>>>

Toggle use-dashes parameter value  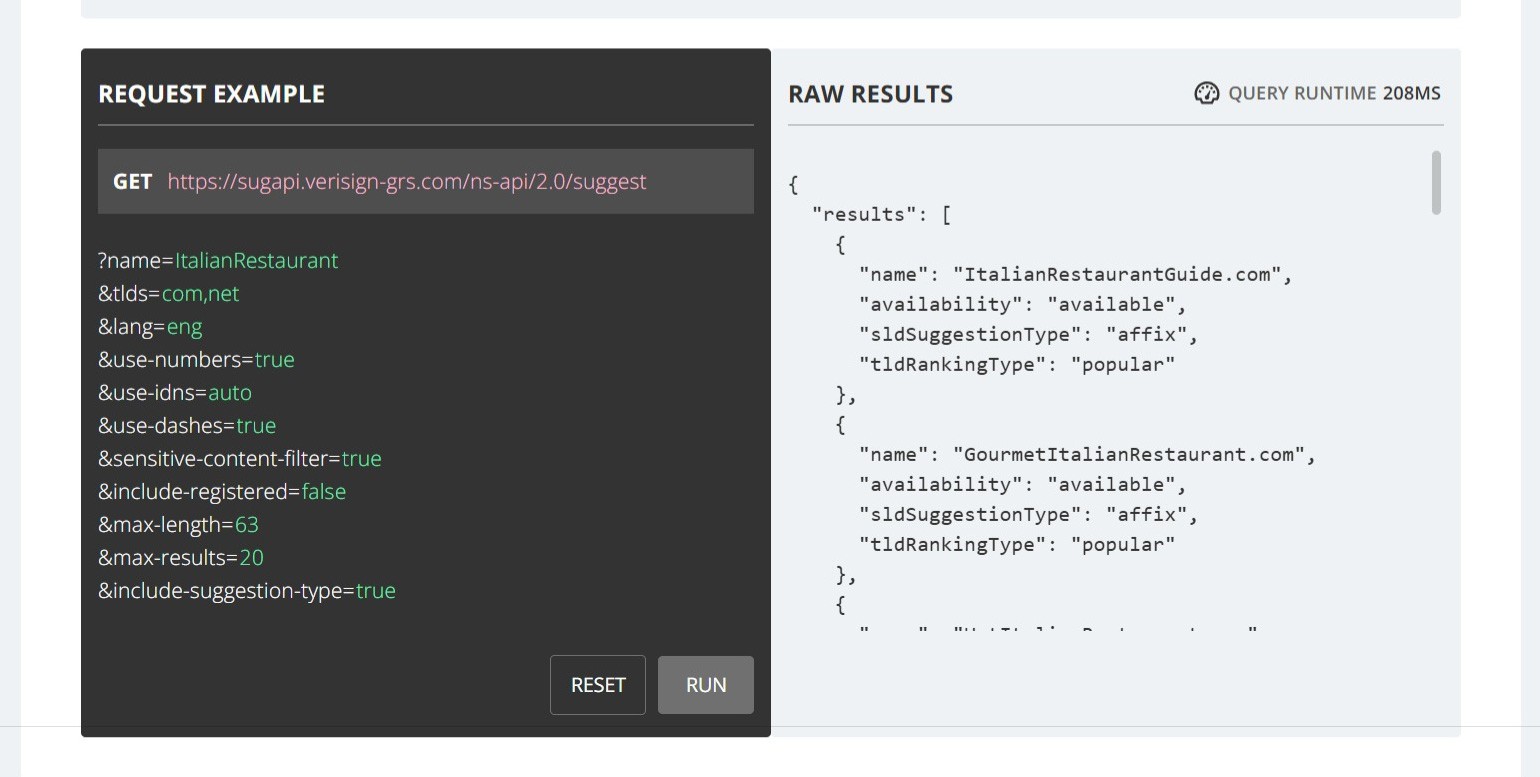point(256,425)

<<<
>>>

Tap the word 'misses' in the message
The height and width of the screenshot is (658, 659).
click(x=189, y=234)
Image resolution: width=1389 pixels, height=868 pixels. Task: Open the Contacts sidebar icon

<<<

- **Goal of the exercise**: Convert the lines of the items, from the line containing "Tap the word 'misses' in the message" up to and including the line containing "Image resolution: width=1389", into a Markdown table with the columns Row and Line. Number each row and omit any blank lines.

- **Task response**:
| Row | Line |
|---|---|
| 1 | Tap the word 'misses' in the message |
| 2 | The height and width of the screenshot is (658, 659). |
| 3 | click(x=189, y=234) |
| 4 | Image resolution: width=1389 pixels, height=868 pixels. Task: Open the Contacts sidebar icon |